Regarding enteral nutritional policies, the main difference is the supplementation of mother’s milk with formula in the Greek neonatal unit. Human milk has non-nutritional advantages and protects preterm babies from NEC [19], feeding intolerance [20,21], bronchopulmonary dysplasia (BPD) [22] and LOS [23] and might even support better long-term neurodevelopmental and cardiovascular outcomes [24,25]. International scientific societies recommend the use of donor milk as a complement to own mother’s milk (OMM) when the amount of the latter does not cover the volume requirement of the preterm infant [26], even if somatic growth might be slower, which is not always the case [27,28]. We use routine human milk fortification for both OMM and DHM as recommended by scientific societies [29] when 100 mL/kg/day of HM feeds is obtained. Our sample has an average time to reach full enteral feeds of 13 days, with an average amount of milk of 130 mL/kg on the first day without parenteral nutrition, so usually; fortification of milk was started after the first week of life. In any case, 73% of extremely preterm infants (≤28 weeks) in our study were exclusively fed own mother’s milk for the first 28 days of life, and only 7% were receiving solely donor milk.

Although enteral supply in our cohort might seem somewhat low, all analyses were undertaken on actual intakes, rather than prescription.

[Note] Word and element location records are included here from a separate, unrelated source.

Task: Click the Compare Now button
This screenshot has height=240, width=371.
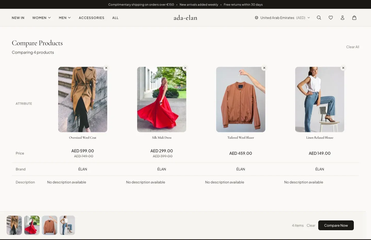Action: tap(336, 225)
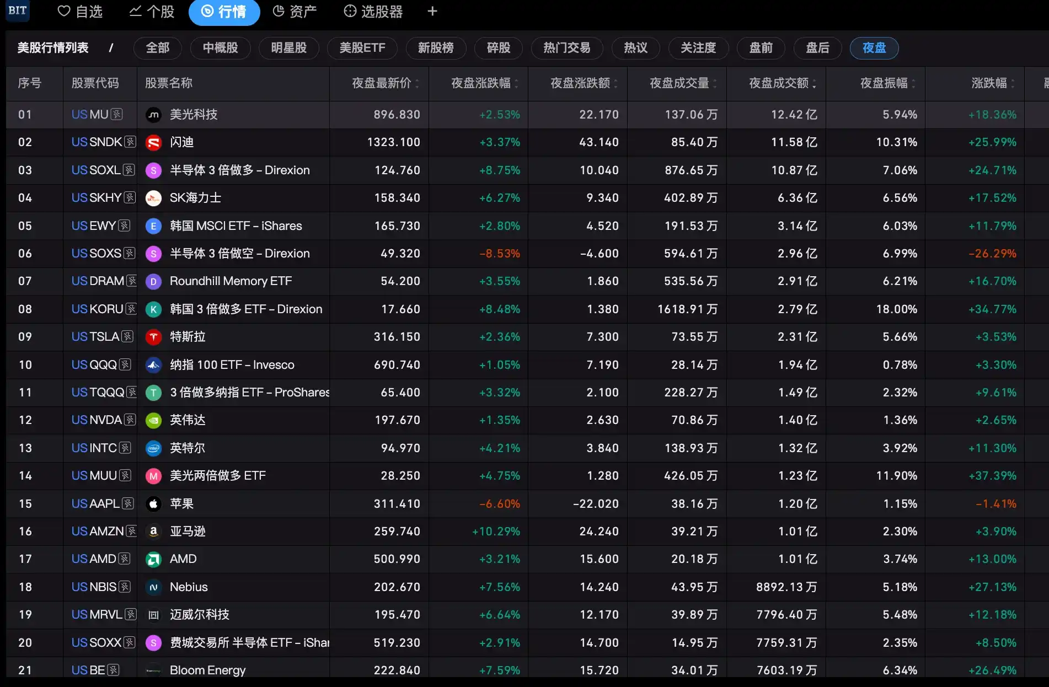The width and height of the screenshot is (1049, 687).
Task: Sort by 夜盘涨跌幅 column
Action: click(x=485, y=83)
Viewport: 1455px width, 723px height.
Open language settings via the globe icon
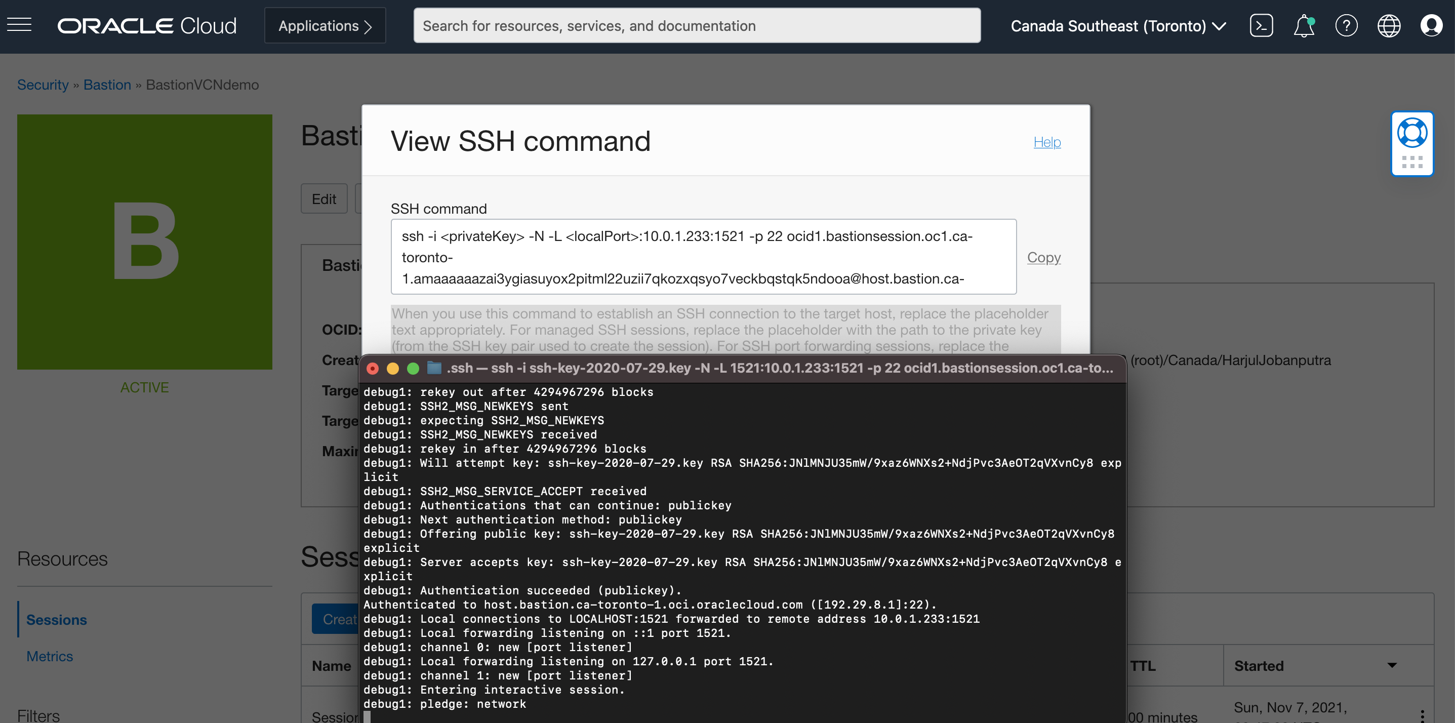[x=1389, y=25]
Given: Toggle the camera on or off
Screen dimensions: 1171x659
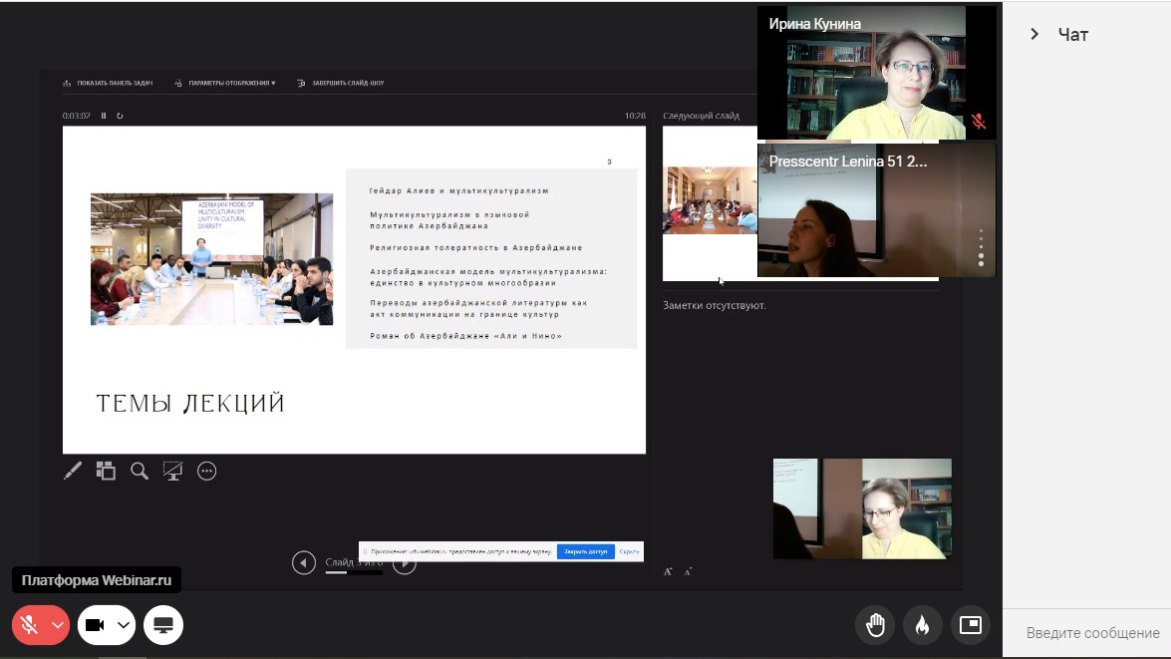Looking at the screenshot, I should point(96,625).
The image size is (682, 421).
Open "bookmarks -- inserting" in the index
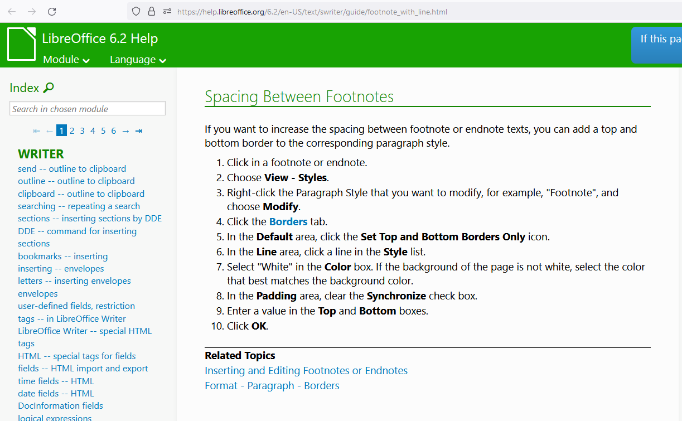click(62, 256)
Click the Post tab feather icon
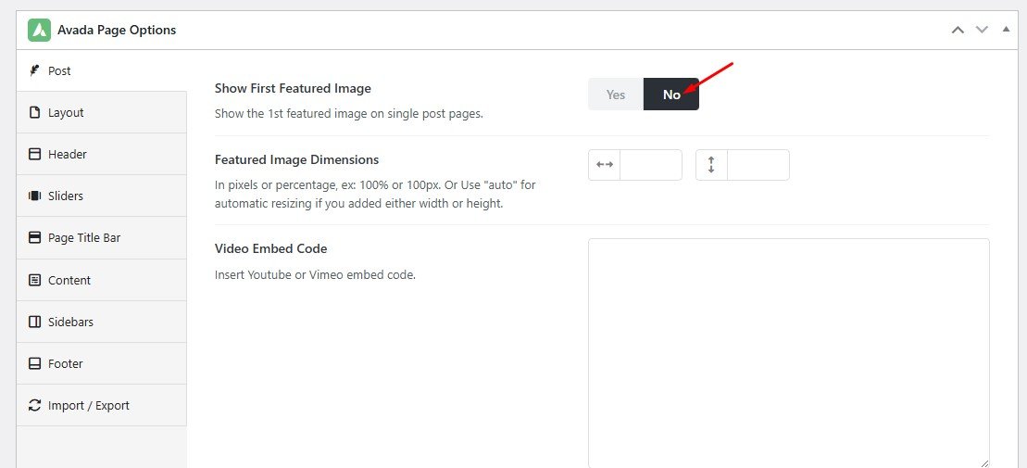This screenshot has width=1027, height=468. click(x=34, y=70)
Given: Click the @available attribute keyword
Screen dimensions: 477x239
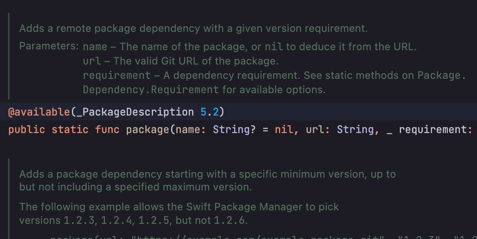Looking at the screenshot, I should [x=39, y=112].
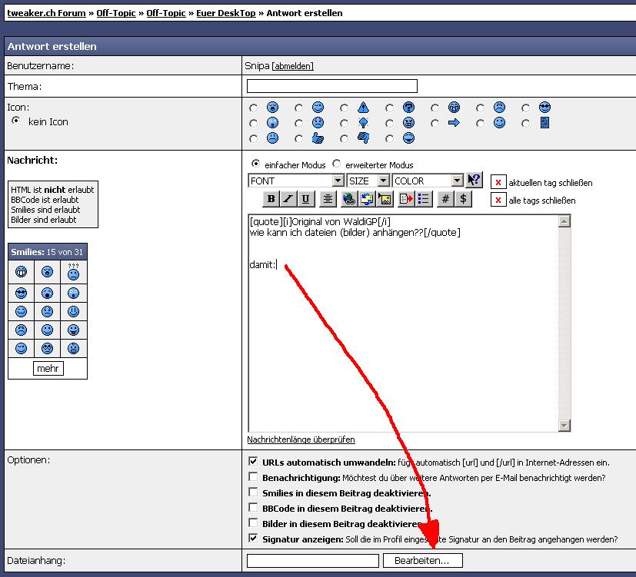This screenshot has height=577, width=636.
Task: Open the COLOR dropdown list
Action: click(x=457, y=181)
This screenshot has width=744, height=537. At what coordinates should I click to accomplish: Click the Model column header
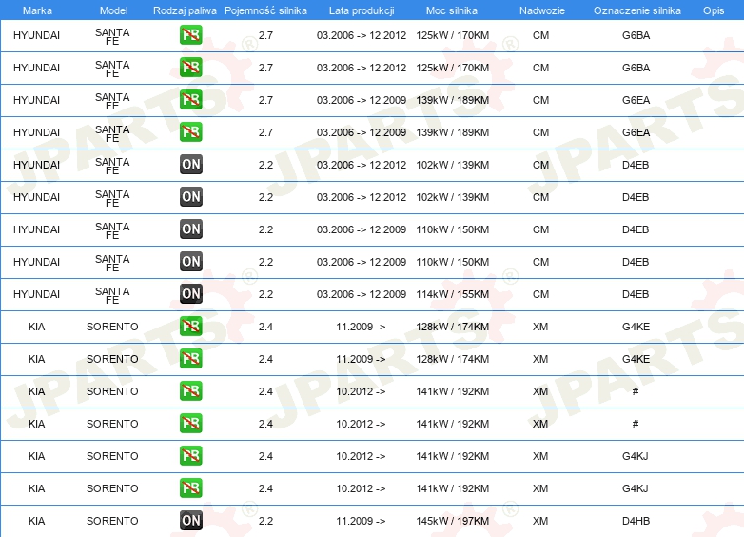tap(112, 10)
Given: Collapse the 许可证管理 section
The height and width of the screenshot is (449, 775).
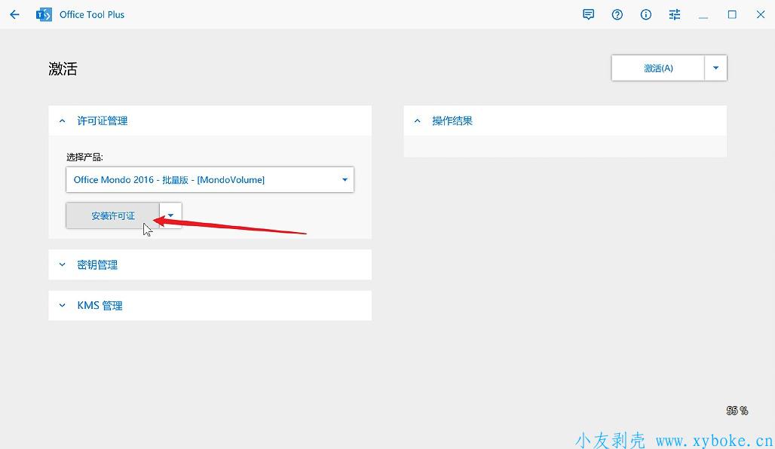Looking at the screenshot, I should click(63, 121).
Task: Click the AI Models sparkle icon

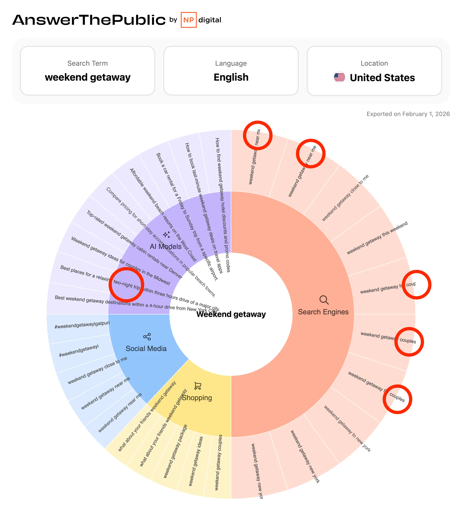Action: (x=166, y=235)
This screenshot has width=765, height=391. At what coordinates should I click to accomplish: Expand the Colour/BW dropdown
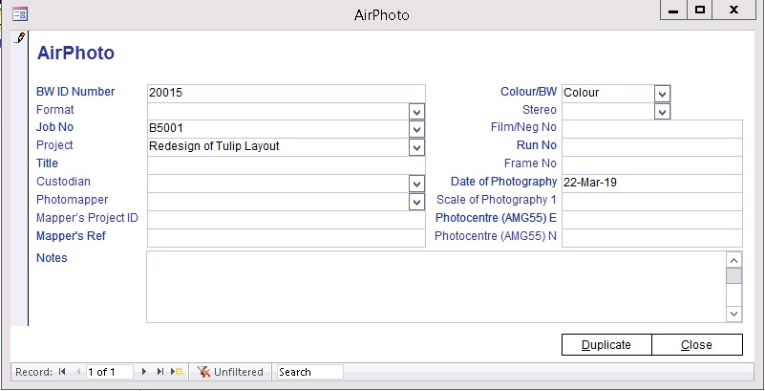pyautogui.click(x=662, y=93)
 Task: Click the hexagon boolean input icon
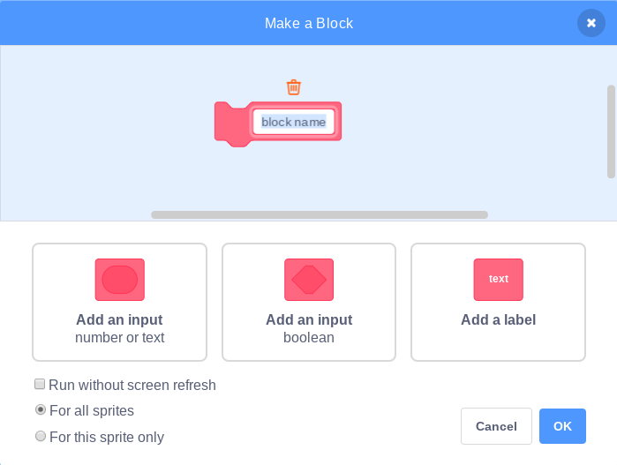point(308,280)
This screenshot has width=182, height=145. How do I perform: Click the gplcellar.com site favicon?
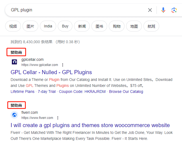pos(14,62)
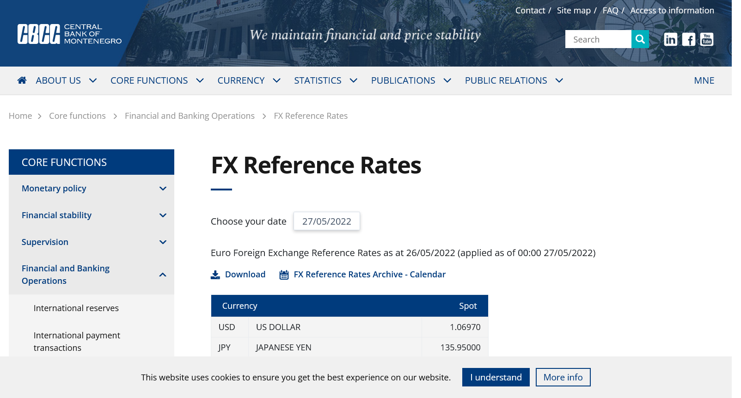Click the date picker field 27/05/2022
The width and height of the screenshot is (741, 398).
coord(326,221)
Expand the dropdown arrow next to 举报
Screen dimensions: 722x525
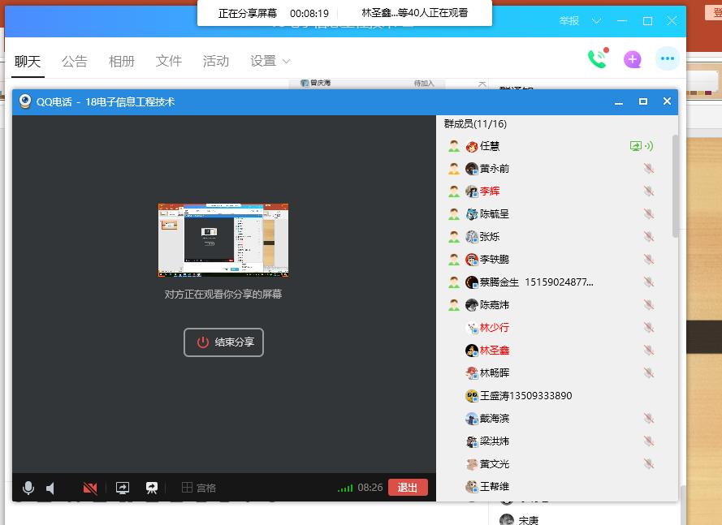point(597,20)
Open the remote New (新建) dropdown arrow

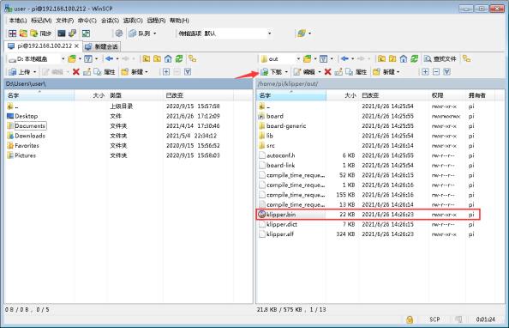click(x=398, y=72)
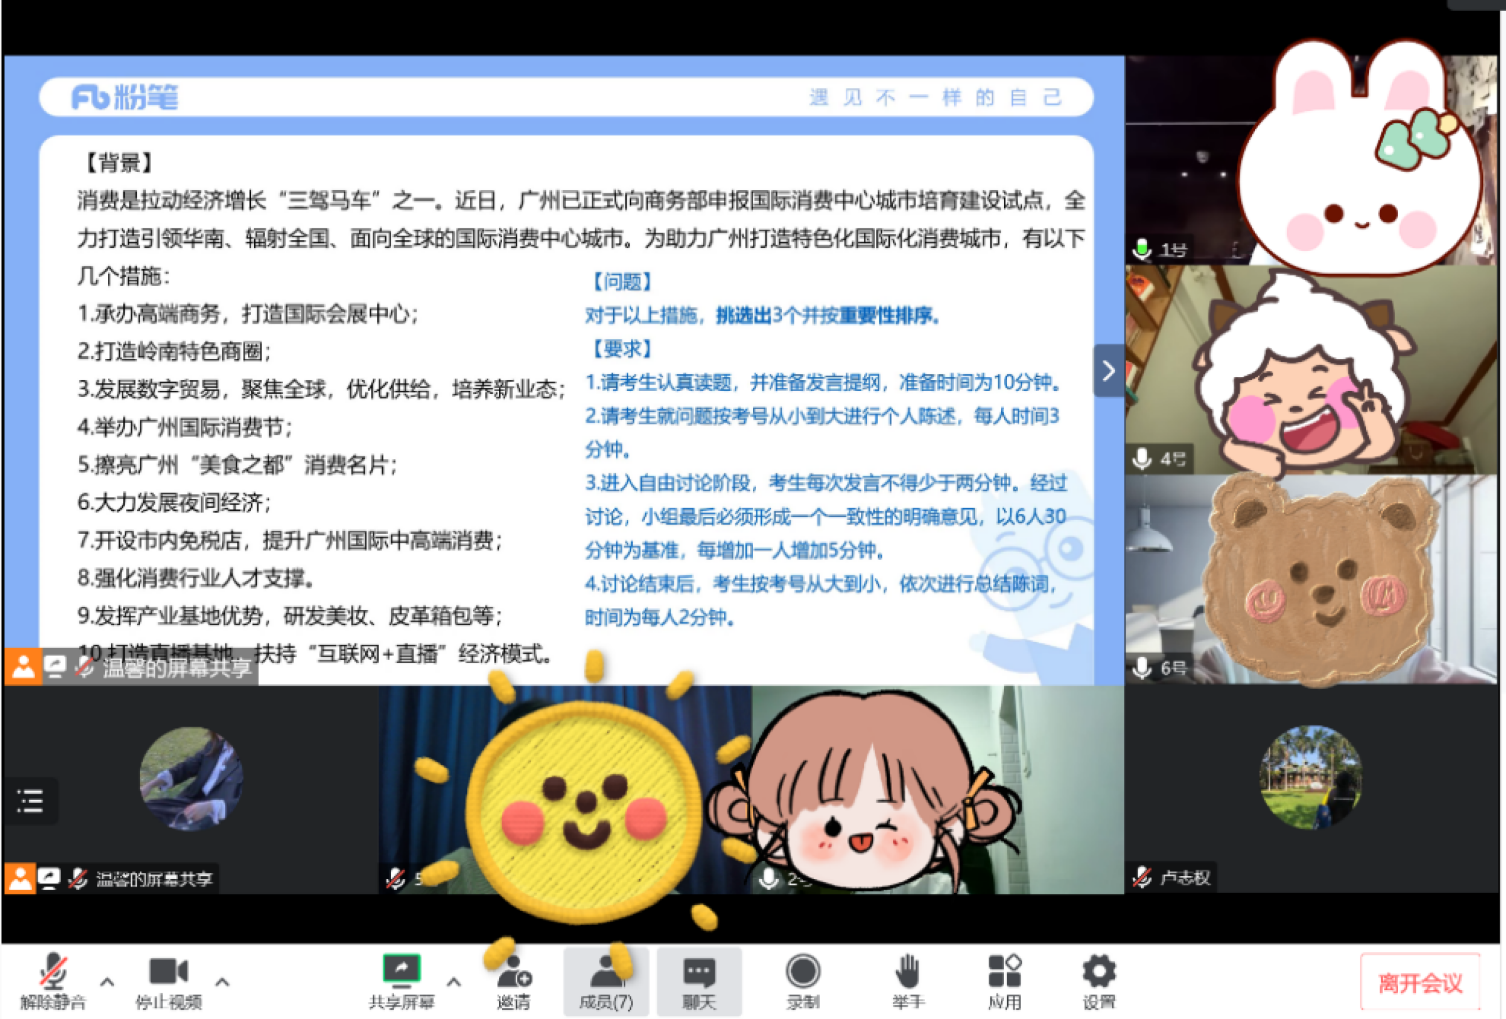Select participant 4号 video tile
Viewport: 1506px width, 1019px height.
[1310, 370]
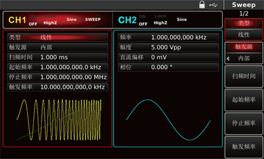Select the 扫频时间 1.000 ms field

(58, 57)
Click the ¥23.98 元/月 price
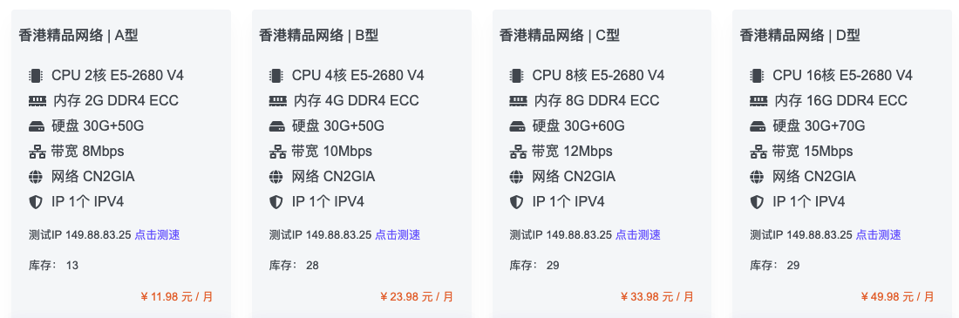Screen dimensions: 959x318 (417, 297)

Upper limits recommended by the World Health Organization [30] and ESPGHAN [31] are around 180–200 mL/kg/day, and that is reflected in our protocol. Nevertheless, these volumes were not met, either because of the low prescription by clinicians [32], or due to feeding intolerance, a major problem in preterm enteral nutrition, with up to 40% of infants receiving less milk than initially intended [4]. Incidentally, this seems to be even more of a challenge in the smallest preterm infants and those on non-invasive respiratory support, who tend to develop “CPAP belly syndrome” [33]. Actual feeding volumes of the Greek cohort would have been particularly informative for interpretation.

In conclusion, we have tried to emphasize that improvement of preterm postnatal growth outcomes will first require the standardizations of methods for evaluating and reporting growth. Unexpectedly, nutritional factors had a small impact in growth outcomes in our cohort and we hypothesize that this might indicate that the sickest infants sustain an increased energy expenditure and metabolic interference due to illness and inflammation. Although we do agree that the key for improvement in our unit will have to include optimization of enteral feeding [34], our opinion is that time calls for a more individualized than universal approach, and this will require the development of biochemical and body composition markers as well as the assessment of long term outcomes.